## What the task requires
How many lines of the data contain the word "will"? Give only that number.

Stored items:
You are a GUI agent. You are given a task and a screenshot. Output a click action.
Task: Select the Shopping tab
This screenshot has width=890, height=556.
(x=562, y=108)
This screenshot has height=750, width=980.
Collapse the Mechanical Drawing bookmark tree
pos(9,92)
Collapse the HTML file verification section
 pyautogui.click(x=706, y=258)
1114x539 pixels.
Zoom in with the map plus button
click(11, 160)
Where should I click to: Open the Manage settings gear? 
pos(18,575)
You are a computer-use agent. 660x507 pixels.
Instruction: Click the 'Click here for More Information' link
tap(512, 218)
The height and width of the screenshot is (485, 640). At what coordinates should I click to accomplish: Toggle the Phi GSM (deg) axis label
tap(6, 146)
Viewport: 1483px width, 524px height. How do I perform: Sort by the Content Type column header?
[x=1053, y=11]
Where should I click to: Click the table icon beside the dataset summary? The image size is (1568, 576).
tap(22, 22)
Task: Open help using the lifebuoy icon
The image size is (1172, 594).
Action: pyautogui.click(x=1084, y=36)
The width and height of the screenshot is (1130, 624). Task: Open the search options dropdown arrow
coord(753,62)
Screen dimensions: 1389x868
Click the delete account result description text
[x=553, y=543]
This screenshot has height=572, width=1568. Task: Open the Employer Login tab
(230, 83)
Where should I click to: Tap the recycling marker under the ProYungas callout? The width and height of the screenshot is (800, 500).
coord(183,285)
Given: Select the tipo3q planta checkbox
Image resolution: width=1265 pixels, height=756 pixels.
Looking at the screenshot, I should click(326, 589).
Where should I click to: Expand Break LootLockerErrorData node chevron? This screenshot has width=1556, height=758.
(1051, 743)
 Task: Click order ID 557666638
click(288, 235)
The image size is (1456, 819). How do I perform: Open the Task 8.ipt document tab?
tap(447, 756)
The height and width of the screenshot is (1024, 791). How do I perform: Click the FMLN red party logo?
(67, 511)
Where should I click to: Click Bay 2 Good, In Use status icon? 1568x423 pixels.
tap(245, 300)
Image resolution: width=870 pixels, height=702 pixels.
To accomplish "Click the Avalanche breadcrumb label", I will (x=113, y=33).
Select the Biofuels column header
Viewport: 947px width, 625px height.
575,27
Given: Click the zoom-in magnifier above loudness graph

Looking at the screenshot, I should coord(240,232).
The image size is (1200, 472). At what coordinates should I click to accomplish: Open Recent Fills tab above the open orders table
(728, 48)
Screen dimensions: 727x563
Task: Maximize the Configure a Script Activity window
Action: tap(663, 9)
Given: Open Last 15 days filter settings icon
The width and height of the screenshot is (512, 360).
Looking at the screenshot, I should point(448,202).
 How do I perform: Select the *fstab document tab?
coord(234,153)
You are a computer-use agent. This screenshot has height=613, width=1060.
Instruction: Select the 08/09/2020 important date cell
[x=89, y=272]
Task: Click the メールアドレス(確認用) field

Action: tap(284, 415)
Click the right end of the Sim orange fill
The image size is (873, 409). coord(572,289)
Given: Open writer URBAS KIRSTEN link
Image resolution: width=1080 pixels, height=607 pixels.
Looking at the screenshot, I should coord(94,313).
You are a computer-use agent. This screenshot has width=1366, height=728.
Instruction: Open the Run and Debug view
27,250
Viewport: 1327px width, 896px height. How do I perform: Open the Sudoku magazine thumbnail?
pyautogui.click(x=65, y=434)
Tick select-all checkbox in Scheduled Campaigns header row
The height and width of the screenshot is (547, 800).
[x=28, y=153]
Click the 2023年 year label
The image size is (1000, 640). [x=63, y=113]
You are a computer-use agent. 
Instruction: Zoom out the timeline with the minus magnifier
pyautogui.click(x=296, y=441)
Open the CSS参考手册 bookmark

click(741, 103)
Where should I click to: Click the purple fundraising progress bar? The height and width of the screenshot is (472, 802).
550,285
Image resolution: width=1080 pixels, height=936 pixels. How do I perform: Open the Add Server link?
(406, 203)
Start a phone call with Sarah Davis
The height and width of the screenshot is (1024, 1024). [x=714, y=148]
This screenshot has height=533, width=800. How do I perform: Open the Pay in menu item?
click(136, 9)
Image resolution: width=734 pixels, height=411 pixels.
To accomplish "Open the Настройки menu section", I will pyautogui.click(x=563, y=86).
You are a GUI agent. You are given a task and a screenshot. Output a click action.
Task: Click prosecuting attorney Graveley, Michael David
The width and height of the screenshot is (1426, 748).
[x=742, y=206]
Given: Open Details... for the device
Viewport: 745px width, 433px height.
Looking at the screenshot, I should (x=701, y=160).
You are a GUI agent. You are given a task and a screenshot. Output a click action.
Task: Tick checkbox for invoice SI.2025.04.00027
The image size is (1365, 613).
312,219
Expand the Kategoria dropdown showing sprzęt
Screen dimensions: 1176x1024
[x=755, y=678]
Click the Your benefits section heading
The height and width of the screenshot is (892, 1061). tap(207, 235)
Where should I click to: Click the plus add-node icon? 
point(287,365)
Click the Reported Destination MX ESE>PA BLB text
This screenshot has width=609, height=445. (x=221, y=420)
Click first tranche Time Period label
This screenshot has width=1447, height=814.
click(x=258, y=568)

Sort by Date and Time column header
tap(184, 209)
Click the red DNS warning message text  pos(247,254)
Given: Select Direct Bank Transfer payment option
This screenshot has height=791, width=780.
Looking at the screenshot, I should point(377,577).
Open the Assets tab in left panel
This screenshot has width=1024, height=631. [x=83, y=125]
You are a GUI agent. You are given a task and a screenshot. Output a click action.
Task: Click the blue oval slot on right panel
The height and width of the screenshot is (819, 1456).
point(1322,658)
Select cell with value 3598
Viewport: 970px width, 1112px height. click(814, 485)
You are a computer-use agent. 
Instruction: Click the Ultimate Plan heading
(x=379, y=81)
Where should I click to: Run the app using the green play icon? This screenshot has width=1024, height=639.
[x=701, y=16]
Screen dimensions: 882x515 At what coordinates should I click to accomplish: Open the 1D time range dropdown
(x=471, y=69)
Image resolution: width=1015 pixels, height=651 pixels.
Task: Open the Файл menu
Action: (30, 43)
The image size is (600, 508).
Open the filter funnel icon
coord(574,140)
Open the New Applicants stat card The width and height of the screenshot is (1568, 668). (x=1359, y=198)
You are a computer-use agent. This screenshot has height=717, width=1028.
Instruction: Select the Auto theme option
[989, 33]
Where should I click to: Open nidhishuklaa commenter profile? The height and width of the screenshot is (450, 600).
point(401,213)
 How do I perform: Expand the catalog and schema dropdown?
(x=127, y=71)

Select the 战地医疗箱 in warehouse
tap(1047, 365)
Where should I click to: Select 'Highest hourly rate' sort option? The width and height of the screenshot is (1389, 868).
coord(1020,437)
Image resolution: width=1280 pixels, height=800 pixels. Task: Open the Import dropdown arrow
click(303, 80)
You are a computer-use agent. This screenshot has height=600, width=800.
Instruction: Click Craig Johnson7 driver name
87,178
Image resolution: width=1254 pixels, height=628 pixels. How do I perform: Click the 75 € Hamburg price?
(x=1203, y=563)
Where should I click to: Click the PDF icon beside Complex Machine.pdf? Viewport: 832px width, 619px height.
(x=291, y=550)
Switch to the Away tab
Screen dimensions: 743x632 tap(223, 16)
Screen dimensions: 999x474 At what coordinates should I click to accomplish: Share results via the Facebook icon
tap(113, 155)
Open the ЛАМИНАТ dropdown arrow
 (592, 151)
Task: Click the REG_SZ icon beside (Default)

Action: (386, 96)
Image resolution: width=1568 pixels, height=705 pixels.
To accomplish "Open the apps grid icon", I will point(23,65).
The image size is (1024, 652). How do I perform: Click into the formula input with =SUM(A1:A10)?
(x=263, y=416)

## Written solution
3